Collected data entries:
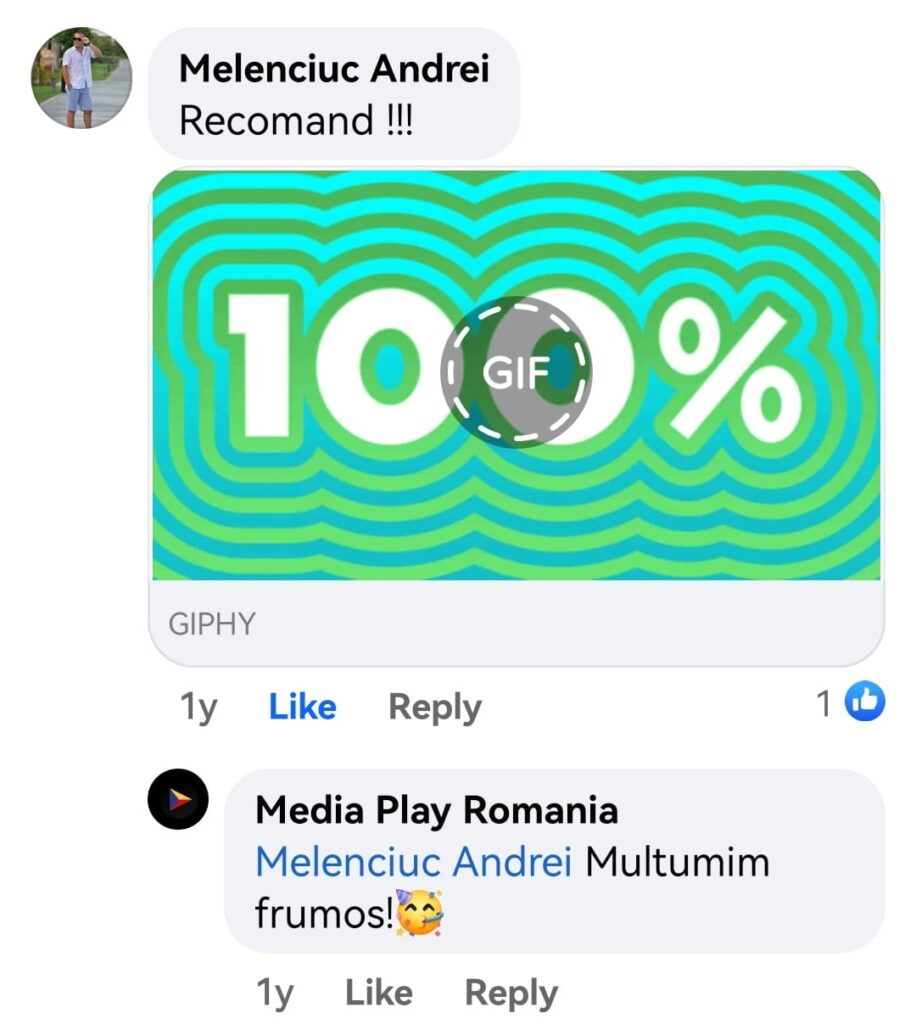Open the Media Play Romania page name
The height and width of the screenshot is (1024, 916).
436,810
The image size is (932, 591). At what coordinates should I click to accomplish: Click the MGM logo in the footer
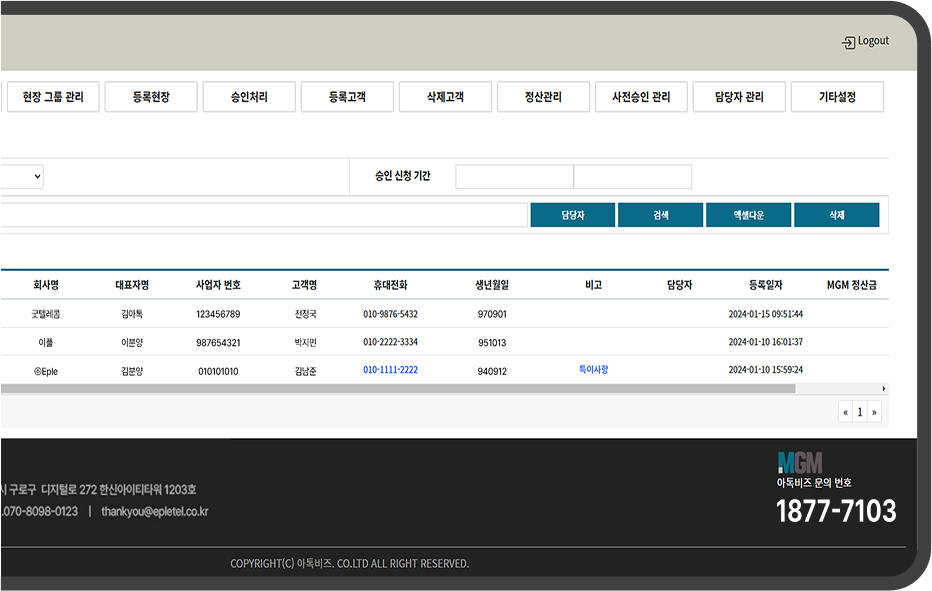point(800,462)
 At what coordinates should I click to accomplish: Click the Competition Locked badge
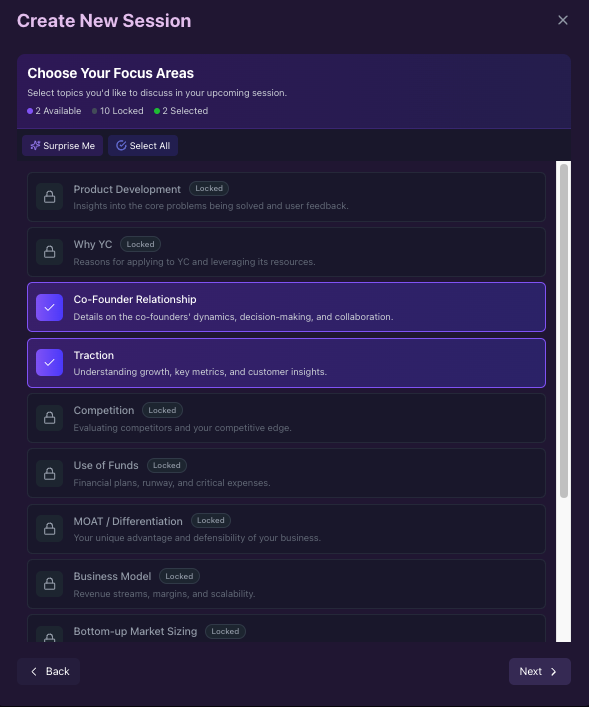coord(162,410)
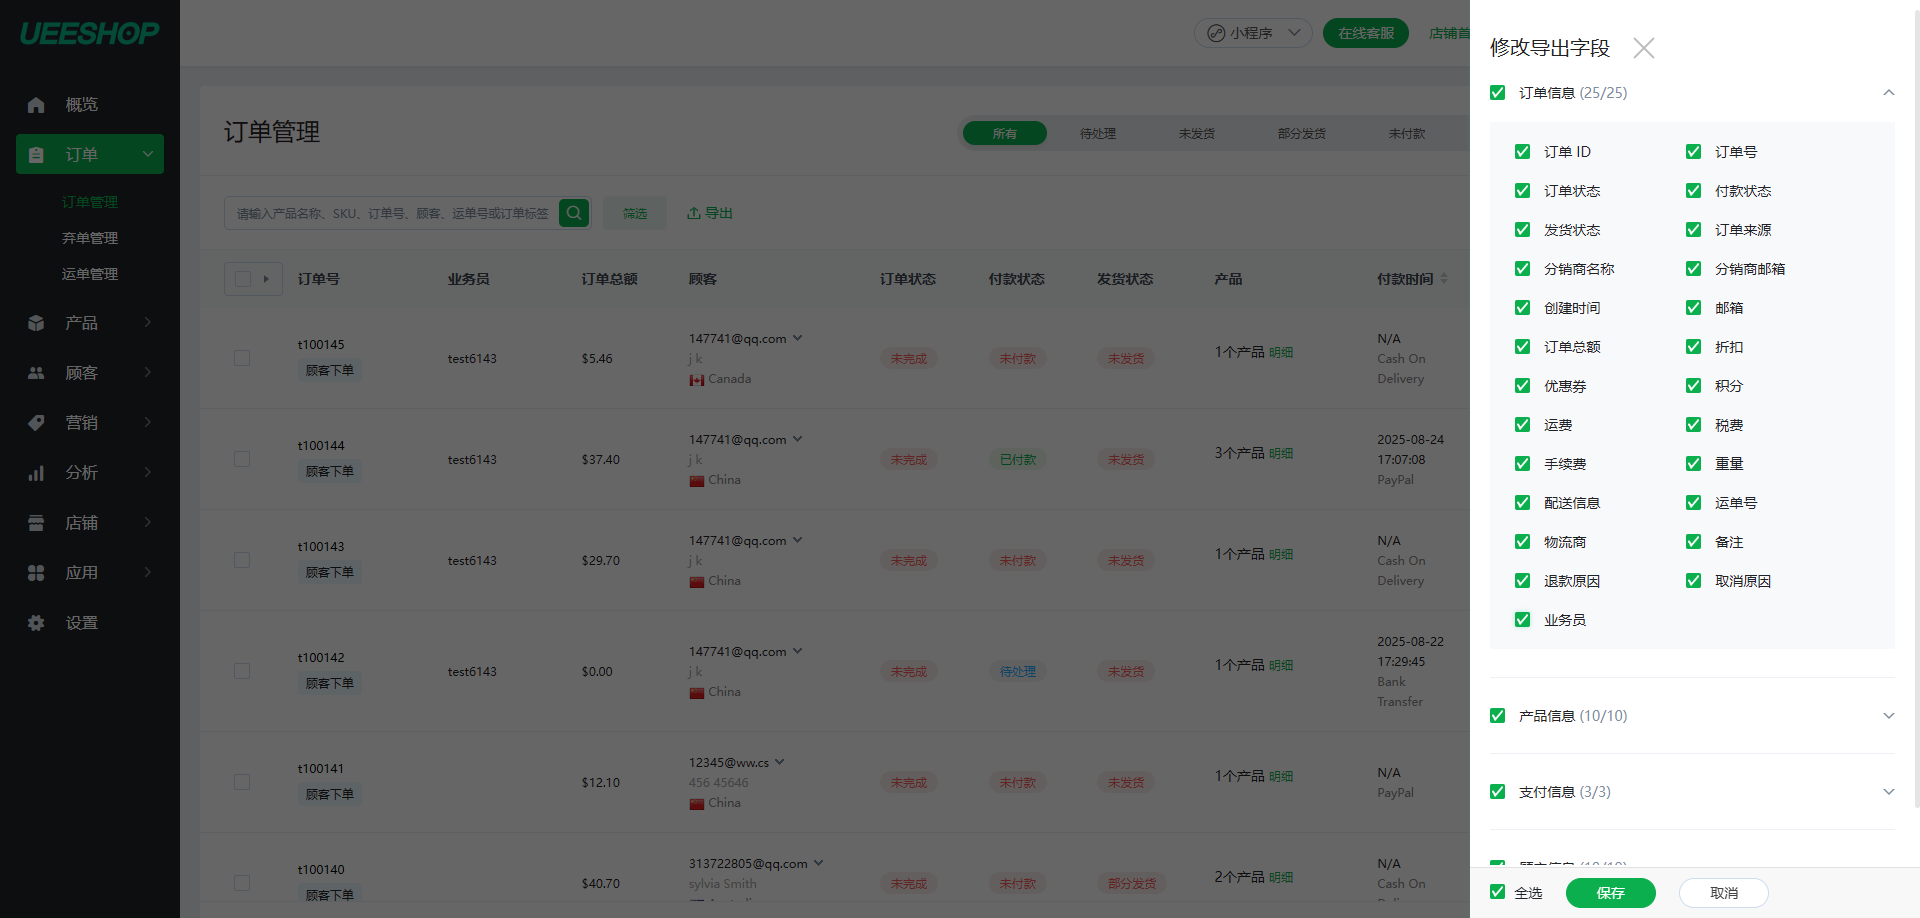Click the home icon beside 概览
The image size is (1920, 918).
(36, 105)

● Task to complete
Copy every line of the listing above word for word, omitting the pictures.

● Written solution
Open the Media Play Romania page name
The height and width of the screenshot is (1024, 916).
436,810
The image size is (932, 591). At what coordinates should I click to accomplish: Click the MGM logo in the footer
point(800,462)
 At what coordinates should I click to accomplish: Click the Competition Locked badge
coord(162,410)
Click the home icon beside 概览
The image size is (1920, 918).
(36, 105)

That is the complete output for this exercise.